Disease-modifying therapies for Alzheimer disease

Prevention of Alzheimer disease (AD) is a national and global imperative. Therapy is optimally initiated when individuals are asymptomatic or exhibit mild cognitive impairment (MCI). Development of therapeutically beneficial compounds requires the creation of clinical trial methodologies for primary and secondary prevention. Populations in primary prevention trials selected only on the basis of age will have low rates of emergent MCI or AD. Epidemiologically based risk factors or biomarkers can be used to enrich trials and increase the likelihood of disease occurrence during the trial. Enrichment strategies for clinical trials with MCI include use of biomarkers such as amyloid imaging, MRI with demonstration of medial temporal lobe atrophy, bilateral parietal hypometabolism on PET, and reduced amyloid beta peptide and increased tau protein in CSF. Neuropsychological measures appropriate for trials of MCI may not be identical to those measures most suited for AD trials.
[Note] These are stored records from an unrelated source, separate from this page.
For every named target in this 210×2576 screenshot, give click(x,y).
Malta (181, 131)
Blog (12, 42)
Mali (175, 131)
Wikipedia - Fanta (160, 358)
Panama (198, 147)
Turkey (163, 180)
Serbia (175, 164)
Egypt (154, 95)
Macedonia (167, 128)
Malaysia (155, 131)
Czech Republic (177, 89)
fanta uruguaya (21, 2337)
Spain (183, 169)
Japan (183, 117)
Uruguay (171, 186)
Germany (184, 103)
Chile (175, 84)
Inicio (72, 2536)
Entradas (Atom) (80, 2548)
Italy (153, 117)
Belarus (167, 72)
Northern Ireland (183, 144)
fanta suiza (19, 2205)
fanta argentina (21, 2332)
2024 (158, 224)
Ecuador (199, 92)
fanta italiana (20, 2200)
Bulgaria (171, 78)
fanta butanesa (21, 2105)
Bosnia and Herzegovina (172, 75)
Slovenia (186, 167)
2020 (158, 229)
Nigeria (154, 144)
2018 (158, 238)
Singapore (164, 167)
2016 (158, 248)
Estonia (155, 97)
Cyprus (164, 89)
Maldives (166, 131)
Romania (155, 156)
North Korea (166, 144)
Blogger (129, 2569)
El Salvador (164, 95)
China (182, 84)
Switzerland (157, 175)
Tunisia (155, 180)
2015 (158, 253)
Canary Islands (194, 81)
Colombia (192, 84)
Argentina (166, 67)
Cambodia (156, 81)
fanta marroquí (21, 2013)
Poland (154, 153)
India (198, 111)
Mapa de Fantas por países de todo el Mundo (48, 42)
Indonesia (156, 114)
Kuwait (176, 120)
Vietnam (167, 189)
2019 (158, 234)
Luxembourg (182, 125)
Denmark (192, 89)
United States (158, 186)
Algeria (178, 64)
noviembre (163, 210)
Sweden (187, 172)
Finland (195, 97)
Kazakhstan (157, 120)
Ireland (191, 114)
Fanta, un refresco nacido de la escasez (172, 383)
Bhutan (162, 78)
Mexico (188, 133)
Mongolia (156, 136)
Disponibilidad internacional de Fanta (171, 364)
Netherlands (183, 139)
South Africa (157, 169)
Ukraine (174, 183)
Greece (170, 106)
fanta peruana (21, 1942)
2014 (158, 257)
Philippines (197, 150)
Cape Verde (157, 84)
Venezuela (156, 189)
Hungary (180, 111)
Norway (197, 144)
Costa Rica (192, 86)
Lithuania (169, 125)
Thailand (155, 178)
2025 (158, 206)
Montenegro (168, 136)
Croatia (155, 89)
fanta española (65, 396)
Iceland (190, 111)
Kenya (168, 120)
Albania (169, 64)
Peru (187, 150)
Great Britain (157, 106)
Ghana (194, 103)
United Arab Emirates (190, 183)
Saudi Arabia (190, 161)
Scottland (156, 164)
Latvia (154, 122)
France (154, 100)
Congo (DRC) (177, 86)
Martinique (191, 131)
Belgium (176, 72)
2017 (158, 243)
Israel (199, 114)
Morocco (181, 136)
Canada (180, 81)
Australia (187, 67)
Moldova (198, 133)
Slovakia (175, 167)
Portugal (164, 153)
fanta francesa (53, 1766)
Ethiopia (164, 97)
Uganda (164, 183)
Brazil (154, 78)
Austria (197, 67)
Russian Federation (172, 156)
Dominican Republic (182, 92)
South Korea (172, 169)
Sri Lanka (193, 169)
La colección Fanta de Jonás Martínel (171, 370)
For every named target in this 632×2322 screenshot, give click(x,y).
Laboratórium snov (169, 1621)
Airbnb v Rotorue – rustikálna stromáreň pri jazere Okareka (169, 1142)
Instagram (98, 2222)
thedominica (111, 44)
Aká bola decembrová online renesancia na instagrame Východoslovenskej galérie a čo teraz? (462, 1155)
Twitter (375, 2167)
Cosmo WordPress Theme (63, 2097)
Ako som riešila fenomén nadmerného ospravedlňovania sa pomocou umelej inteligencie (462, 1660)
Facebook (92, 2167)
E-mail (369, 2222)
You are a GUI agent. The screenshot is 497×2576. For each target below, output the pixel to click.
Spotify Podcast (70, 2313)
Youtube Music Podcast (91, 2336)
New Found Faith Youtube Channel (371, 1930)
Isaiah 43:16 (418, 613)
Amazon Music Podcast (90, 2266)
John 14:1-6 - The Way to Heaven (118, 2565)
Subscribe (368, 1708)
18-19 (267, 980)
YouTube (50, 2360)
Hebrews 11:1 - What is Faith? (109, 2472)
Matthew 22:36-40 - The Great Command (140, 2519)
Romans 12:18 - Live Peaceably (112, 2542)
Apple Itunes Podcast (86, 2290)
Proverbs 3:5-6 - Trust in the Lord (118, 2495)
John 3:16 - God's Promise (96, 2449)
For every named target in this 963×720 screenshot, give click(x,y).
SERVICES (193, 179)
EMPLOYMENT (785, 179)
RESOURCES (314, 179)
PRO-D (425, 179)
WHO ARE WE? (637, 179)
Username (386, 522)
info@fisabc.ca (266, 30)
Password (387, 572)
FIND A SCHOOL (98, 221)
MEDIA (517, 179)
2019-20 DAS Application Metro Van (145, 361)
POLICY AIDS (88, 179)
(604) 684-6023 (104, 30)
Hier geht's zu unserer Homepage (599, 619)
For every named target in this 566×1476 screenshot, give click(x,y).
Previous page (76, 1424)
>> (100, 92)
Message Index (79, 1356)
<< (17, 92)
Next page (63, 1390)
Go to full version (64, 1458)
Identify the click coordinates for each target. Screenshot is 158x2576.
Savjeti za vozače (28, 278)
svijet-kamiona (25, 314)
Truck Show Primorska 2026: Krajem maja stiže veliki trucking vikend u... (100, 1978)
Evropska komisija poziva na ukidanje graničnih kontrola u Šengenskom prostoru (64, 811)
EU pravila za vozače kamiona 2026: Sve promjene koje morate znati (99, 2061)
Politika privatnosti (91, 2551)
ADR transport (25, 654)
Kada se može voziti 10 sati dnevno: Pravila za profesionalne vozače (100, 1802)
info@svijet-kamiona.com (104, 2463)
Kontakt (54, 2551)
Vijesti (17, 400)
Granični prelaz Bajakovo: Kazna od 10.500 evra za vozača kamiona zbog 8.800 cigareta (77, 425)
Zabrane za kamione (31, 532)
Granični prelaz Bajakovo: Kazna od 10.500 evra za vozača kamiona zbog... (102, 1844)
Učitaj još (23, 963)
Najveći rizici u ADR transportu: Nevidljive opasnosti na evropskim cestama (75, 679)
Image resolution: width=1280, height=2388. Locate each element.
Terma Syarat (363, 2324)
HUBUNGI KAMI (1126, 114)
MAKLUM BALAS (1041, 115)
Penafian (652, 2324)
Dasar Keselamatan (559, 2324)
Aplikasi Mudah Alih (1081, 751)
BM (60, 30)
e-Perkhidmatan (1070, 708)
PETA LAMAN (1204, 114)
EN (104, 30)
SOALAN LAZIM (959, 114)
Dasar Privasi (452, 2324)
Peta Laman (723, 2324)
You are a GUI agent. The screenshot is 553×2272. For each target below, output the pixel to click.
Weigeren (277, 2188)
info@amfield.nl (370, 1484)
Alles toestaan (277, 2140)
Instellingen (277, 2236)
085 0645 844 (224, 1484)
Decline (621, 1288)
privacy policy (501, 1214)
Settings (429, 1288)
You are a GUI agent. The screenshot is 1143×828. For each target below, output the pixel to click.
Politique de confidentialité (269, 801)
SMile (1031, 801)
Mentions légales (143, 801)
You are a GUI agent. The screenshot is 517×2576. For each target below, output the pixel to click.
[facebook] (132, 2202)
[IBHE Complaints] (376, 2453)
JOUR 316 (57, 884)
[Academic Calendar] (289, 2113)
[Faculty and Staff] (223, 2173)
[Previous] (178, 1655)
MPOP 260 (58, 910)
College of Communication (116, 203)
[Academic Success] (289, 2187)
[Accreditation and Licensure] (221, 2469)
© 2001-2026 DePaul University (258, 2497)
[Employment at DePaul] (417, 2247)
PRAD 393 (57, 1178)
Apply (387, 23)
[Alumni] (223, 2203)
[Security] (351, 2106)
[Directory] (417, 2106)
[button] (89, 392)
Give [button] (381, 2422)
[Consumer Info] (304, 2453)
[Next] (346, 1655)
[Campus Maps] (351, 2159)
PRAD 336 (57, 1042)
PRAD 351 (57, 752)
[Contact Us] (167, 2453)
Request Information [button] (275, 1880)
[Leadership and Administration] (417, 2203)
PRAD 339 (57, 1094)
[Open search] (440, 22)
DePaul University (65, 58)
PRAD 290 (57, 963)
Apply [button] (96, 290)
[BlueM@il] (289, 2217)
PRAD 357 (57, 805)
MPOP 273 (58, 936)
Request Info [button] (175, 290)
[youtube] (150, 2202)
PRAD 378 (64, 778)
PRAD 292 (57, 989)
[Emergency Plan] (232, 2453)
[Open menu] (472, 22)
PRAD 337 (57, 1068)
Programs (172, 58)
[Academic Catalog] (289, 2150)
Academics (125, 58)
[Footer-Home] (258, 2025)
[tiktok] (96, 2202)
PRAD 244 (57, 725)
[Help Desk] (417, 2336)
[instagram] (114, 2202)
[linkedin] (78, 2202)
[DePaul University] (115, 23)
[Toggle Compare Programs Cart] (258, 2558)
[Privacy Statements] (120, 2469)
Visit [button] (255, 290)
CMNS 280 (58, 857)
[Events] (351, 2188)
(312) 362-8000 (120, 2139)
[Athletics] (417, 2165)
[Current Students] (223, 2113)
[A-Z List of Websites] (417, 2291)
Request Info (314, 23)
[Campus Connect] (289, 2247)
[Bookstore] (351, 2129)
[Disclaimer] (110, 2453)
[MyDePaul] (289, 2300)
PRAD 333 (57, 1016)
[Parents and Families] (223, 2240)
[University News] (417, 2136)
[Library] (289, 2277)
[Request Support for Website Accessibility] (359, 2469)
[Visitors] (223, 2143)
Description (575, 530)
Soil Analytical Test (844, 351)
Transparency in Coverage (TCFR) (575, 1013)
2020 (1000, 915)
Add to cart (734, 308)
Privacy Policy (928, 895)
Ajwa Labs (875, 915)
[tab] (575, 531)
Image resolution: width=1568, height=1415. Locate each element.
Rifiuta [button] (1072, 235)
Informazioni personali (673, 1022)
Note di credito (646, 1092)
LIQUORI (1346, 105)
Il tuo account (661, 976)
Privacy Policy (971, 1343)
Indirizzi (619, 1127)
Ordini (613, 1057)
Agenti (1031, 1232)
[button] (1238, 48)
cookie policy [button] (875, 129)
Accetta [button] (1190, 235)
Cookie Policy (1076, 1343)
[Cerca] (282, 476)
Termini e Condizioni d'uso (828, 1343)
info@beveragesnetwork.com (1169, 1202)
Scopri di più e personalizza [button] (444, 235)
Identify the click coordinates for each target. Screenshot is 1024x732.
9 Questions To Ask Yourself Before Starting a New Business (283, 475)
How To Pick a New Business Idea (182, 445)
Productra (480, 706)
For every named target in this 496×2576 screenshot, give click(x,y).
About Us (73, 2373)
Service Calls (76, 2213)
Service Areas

Attention to these and other features of trial design, clinical assessment, and use of biomarkers is critical to improving the detection of disease-modifying effects of emerging therapies in presymptomatic or minimally symptomatic populations. The neurologic health of the growing aging population demands disease-modifying therapies and the development of methods to identify and test promising candidate agents. GLOSSARY: AD = Alzheimer disease; ADAPT = Alzheimer’s Disease Anti-inflammatory Prevention Trial; ADAS-cog = Alzheimer’s Disease Assessment Scale–Cognitive subscale; ADCS = Alzheimer’s Disease Cooperative Study; FDG = fluorodeoxyglucose; GSK = glycogen synthase kinase; MCI = mild cognitive impairment; NAA = N-acetylaspartate; PPAR = peroxisome proliferator-activated receptor.